[Records contained in a dataset]
============

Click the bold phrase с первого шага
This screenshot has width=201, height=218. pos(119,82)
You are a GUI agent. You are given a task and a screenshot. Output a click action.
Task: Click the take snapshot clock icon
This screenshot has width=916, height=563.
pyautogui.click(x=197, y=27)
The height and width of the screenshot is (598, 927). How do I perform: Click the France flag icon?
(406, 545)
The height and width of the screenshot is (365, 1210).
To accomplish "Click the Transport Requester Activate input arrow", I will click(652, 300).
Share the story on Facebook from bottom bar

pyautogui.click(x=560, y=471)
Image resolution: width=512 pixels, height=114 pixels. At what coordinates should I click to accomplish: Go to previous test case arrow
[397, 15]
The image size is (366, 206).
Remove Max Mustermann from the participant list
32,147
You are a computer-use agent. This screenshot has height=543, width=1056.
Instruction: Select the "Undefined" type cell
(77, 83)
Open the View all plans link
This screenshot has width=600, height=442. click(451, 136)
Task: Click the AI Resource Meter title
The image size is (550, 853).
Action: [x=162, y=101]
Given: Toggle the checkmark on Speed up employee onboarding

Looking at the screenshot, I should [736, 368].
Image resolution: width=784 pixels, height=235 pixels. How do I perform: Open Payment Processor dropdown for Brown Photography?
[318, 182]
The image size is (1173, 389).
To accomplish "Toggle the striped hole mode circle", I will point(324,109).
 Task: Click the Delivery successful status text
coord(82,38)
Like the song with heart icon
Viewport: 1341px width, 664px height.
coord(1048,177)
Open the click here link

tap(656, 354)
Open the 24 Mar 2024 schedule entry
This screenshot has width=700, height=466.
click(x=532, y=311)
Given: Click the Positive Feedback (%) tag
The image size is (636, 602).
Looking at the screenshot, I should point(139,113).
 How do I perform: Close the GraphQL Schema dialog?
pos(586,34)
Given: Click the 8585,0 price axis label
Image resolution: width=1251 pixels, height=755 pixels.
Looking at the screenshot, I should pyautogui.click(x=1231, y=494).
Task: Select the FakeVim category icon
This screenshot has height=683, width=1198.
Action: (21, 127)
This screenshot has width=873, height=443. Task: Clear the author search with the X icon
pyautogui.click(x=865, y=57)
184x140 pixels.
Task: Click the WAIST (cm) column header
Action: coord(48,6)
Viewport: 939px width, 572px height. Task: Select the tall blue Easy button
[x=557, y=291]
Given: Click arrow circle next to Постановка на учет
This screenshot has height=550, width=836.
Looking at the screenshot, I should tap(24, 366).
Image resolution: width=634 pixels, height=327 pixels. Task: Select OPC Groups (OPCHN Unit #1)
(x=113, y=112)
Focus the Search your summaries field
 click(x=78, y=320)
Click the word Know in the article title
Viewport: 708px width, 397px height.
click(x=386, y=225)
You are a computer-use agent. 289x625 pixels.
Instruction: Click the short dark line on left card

============

[Assigned task] How many of the lines above include the string "agent"? Give only the number.

[Your solution] 3